7. The method of claim 5, wherein determining the emotional state of the user includes analyzing body language of the user.
8. The method of claim 1, wherein the machine learning includes artificial intelligence.
9. The method of claim 8, wherein the artificial intelligence includes a large language model (LLM).
10. A system comprising:
a computing system comprising one or more processors and a data storage system in communication with the one or more processors, wherein the data storage system comprises instructions thereon that, when executed by the one or more processors, causes the one or more processors to:
receive authentication information from a user of the computer system;
authenticate the user for a transaction based on the received authentication information;
detect an abnormal aspect of the transaction based on parameters of the transaction;
upon detecting the abnormal aspect, determine, using machine learning, an emotional state of the user;
adapt an interaction style with the user based on the determined emotional state of the user;
receive an input from the user after adapting the interaction style; and
implement additional security requirements for the transaction based on the detected abnormal aspect, the input from the user, and the determined emotional state.
11. The system of claim 10, wherein using machine learning includes using a machine learning model including a neural network.
12. The system of claim 10, wherein using machine learning includes using a machine learning model including a long short-term memory (LSTM) network.

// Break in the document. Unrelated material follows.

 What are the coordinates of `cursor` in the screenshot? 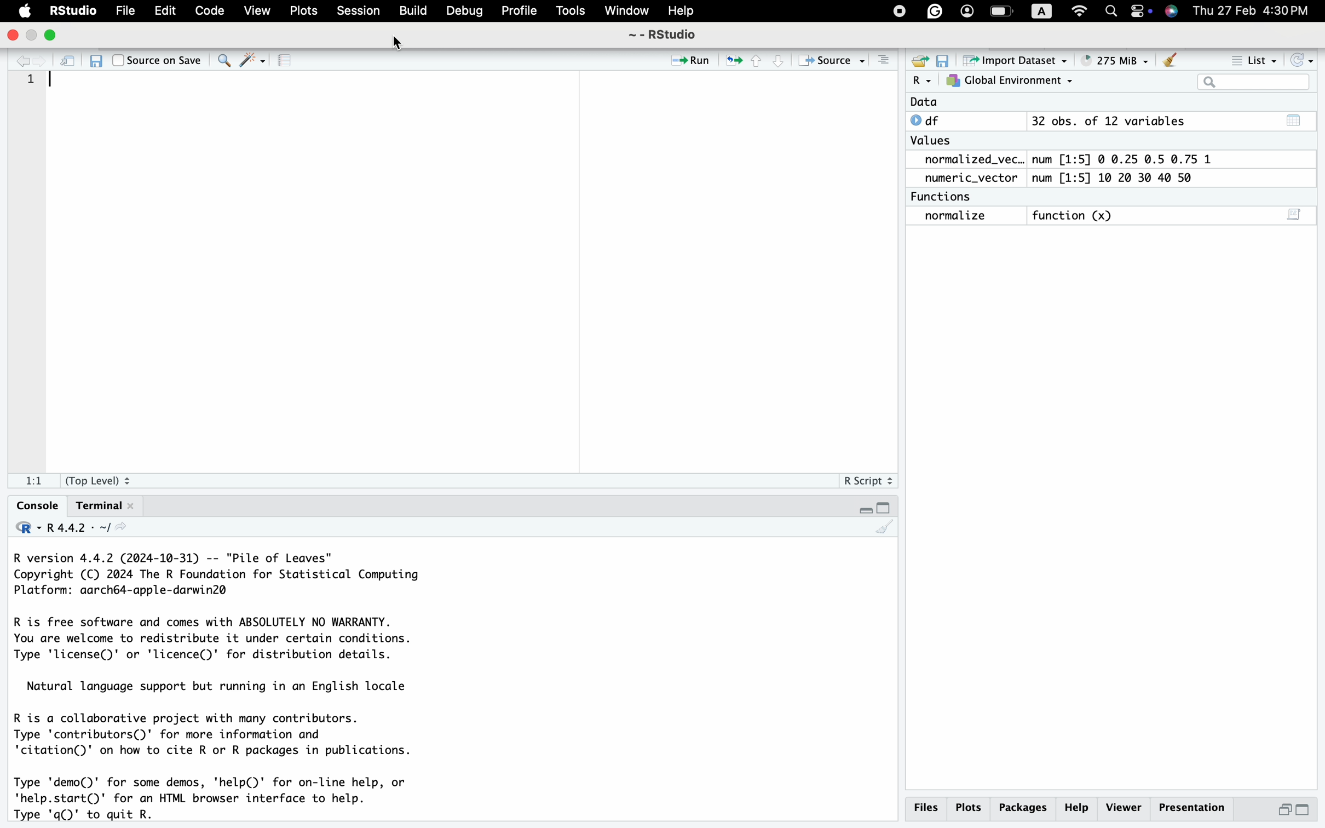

13. The system of claim 10, wherein using machine learning includes using a machine learning model including natural language processing (NLP).
14. The system of claim 10, wherein using machine learning includes using a machine learning model including an artificial intelligence (AI)-based knowledge tree.
15. The system of claim 10, wherein using machine learning includes using a machine learning model including a large language model (LLM).
16. A non-transitory computer-readable storage medium, the non-transitory computer-readable storage medium including instructions that, when executed by computers, cause the computers to perform operations of:
receiving authentication information from a user of the computers;
authenticating the user for a transaction based on the received authentication information;
detecting an abnormal aspect of the transaction based on parameters of the transaction;
upon detecting the abnormal aspect, determining, using machine learning, an emotional state of the user;
adapting an interaction style with the user based on the determined emotional state of the user;
receiving an input from the user after adapting the interaction style; and
implementing additional security requirements for the transaction based on the detected abnormal aspect, the input from the user, and the determined emotional state.
17. The non-transitory computer-readable storage medium of claim 16, wherein implementing additional security requirements for the transaction includes limiting an amount of the transaction.
18. The non-transitory computer-readable storage medium of claim 16, wherein implementing additional security requirements for the transaction includes delaying the transaction.
19. The non-transitory computer-readable storage medium of claim 16, wherein implementing additional security requirements for the transaction includes implementing an additional security review of the transaction.
20. The non-transitory computer-readable storage medium of claim 16, wherein implementing additional security requirements for the transaction includes providing a notification to the user.